◆ Task to carry out: Beginning with the line of the entries below that holds "Given: Open the AI sparkle assistant icon" and ending with the line that holds "Select the legend value label 60", transcribe each line exactly as written. Pictures stay out.

◆ Information shown:
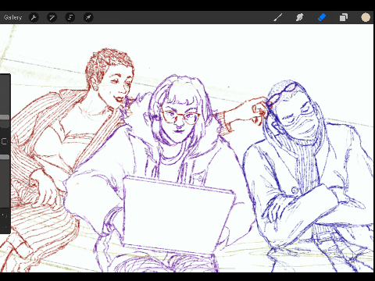Click the brush size slider handle
Image resolution: width=375 pixels, height=281 pixels.
click(x=5, y=118)
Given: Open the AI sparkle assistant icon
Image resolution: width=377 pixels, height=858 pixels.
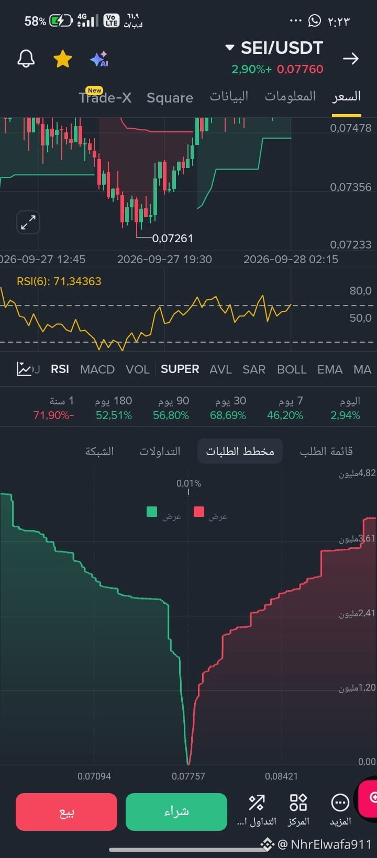Looking at the screenshot, I should [x=99, y=59].
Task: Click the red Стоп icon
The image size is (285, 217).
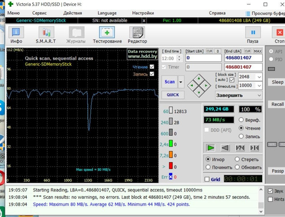Action: pos(279,35)
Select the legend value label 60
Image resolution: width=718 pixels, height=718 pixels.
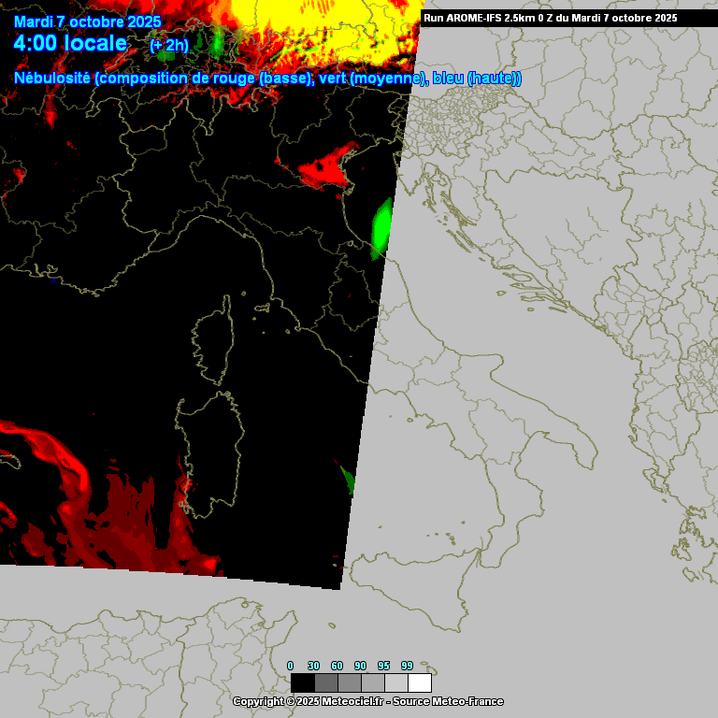[x=337, y=666]
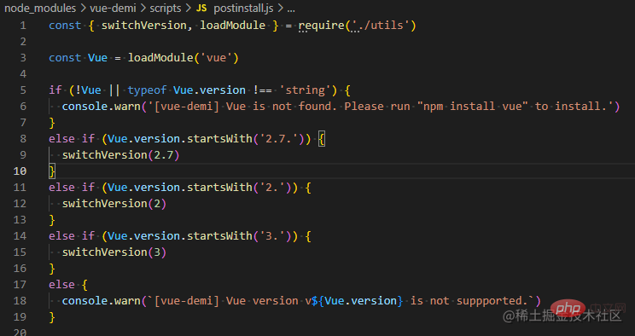Click switchVersion(2.7) call
This screenshot has width=635, height=336.
pyautogui.click(x=120, y=155)
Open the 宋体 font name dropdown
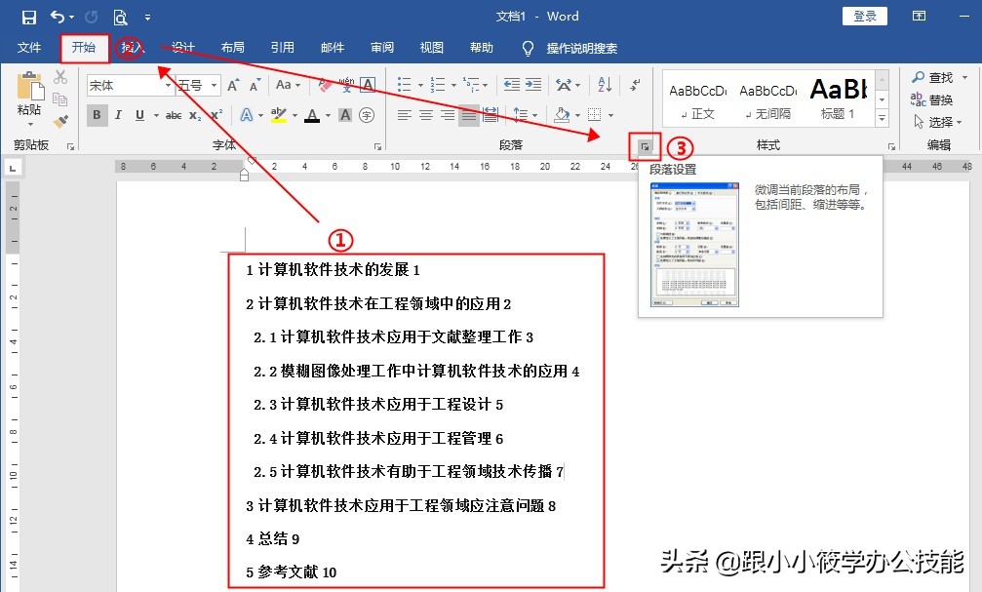The height and width of the screenshot is (592, 982). coord(167,83)
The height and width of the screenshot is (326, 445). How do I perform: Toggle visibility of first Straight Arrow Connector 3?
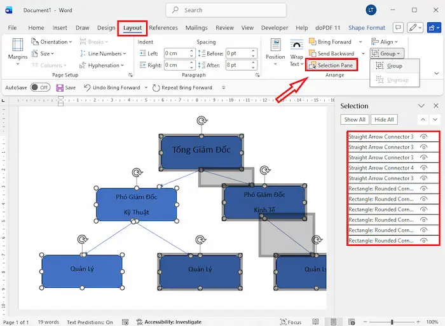click(x=424, y=137)
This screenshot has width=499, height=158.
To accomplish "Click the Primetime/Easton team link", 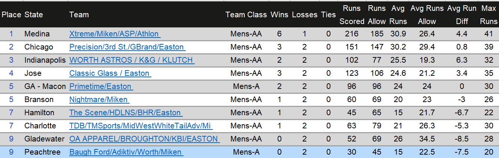I will [100, 86].
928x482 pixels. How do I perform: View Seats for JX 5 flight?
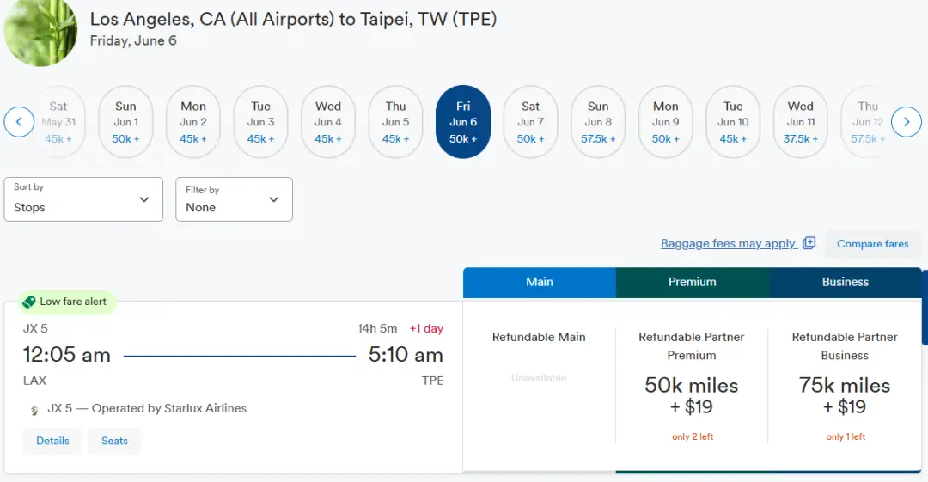[114, 441]
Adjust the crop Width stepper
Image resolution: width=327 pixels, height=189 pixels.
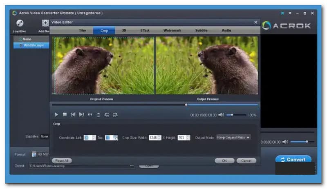[159, 138]
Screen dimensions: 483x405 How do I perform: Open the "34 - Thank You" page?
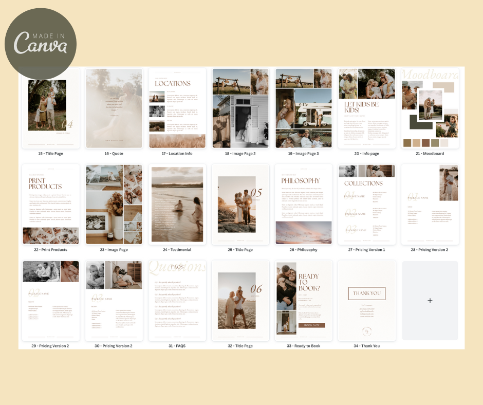click(366, 300)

◆ Answer for the task:
Given: Open the AI sparkle assistant icon
Image resolution: width=377 pixels, height=858 pixels.
Looking at the screenshot, I should [x=99, y=59].
Task: Click the red Стоп icon
The image size is (285, 217).
Action: pos(279,35)
Select the legend value label 60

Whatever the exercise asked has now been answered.